Biting back: Rejoice when big GAA games aren't held at Croke Park
A few weeks back, various media outlets were focusing on the Munster football final as being one of the last occasions to say goodbye to Pairc Ui Chaoimh, before renovation.
It was hardly Cold Blow Lane, but de Páirc wasn't great now, all things considered. It had many faults, and overcrowding was a feature of every half-time under the stands.
Yet when they bade it farewell on 'Thank GAA It's Friday', they delivered a sentimental piece on the 1983 All-Ireland semi-final between Dublin and Cork.
After the first game ended in a draw in Croke Park, the Rebels staged a coup by bringing the metropolitans down the country.
For that reason, the game is part of the rich GAA folklore.
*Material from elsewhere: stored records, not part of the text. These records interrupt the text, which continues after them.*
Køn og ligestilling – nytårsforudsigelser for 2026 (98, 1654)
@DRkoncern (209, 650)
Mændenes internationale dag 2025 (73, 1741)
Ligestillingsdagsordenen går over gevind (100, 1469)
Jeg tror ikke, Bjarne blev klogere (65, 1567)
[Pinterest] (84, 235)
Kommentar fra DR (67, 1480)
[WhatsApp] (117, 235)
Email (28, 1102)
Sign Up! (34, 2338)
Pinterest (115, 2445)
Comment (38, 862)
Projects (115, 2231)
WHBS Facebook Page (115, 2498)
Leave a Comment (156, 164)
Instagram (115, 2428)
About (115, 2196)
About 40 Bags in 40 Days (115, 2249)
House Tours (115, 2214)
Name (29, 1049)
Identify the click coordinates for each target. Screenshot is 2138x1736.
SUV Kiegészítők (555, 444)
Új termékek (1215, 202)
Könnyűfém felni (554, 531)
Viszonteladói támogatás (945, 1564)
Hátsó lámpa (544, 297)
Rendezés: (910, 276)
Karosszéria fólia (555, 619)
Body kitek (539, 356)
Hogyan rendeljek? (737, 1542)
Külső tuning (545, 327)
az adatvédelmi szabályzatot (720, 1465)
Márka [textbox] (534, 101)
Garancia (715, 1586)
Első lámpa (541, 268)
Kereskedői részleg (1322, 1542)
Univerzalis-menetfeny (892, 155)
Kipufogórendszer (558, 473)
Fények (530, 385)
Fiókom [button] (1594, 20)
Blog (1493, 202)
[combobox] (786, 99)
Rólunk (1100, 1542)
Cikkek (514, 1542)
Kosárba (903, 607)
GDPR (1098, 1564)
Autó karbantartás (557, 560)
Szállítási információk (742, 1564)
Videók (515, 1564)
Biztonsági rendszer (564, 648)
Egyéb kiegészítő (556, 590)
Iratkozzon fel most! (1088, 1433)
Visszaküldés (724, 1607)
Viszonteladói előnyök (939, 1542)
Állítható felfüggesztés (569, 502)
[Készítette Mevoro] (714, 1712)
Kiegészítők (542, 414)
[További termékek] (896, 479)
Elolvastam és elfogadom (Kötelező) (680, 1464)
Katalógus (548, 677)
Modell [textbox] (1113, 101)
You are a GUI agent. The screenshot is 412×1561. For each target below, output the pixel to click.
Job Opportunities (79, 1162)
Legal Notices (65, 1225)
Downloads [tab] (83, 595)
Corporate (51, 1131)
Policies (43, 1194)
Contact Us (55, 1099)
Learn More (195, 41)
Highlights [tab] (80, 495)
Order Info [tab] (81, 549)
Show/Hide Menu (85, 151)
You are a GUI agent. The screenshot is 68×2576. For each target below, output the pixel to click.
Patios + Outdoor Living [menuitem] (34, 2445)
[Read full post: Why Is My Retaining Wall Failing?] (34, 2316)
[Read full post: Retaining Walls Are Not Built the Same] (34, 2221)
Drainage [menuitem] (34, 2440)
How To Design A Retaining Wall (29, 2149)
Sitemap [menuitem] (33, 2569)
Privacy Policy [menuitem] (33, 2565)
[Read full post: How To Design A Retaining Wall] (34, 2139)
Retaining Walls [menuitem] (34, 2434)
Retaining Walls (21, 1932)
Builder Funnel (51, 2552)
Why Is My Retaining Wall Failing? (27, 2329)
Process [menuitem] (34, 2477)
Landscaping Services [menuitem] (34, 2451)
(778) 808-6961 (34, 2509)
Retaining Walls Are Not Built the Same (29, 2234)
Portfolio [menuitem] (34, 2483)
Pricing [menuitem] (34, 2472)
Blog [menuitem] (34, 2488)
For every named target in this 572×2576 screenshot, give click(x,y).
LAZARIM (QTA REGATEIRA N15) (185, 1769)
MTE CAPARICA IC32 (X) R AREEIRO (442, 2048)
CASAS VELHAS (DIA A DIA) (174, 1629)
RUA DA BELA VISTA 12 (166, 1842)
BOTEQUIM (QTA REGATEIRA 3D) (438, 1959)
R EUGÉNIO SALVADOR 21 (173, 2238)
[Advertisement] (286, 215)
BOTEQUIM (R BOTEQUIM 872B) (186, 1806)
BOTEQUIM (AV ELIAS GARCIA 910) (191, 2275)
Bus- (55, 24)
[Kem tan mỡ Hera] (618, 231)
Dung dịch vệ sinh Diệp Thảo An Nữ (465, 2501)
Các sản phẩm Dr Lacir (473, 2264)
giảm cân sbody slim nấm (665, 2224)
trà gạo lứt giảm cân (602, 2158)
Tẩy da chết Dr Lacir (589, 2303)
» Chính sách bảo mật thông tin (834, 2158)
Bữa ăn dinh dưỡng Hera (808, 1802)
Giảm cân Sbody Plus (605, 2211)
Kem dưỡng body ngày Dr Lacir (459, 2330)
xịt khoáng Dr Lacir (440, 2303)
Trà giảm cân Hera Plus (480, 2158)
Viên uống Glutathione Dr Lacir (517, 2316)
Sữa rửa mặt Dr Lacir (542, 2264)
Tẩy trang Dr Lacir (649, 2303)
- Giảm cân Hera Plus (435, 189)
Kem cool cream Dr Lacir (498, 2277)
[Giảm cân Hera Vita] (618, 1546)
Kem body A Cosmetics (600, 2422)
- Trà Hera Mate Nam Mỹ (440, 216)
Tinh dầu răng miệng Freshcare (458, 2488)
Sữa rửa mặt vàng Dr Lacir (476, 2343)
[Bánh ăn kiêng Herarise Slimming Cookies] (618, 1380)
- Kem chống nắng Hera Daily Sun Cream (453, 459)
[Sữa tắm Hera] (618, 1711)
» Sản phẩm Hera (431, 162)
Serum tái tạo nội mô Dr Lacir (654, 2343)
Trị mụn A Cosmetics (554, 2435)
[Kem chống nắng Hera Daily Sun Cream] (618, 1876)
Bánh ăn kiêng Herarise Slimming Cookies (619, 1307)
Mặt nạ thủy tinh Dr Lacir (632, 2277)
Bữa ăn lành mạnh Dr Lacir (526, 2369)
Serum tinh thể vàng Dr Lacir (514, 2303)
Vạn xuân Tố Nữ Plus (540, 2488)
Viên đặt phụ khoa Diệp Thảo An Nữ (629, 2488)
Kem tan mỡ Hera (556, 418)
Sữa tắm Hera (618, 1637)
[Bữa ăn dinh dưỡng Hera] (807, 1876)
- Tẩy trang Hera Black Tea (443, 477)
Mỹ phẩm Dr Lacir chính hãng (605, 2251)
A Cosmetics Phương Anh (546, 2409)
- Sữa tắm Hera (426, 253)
As are the events of Thurles, 2001, when Kerry and Dublin played an All-Ireland quarter-final and Maurice Fitzgerald landed an outside of the boot effort that was pure poetry and made a hero out of Paídi.
When the GAA host big games outside of Croke Park, they are to be treasured.
It is hard therefore to take the knee-jerk reactions of some towards last Saturday's All-Ireland semi-final replay between Kerry and Mayo in Limerick.
Imagine the delight of the avid football fan in Limerick who got to see a game of this magnitude on his doorstep? And the promotional opportunities of playing it in the heart of rugby country?
And the reason for hosting an American football match in Croke Park on the same day? Money. The same money that will be handed down to county boards everywhere to build stands and spend on themselves.
I don't have a problem with that. Neither should you.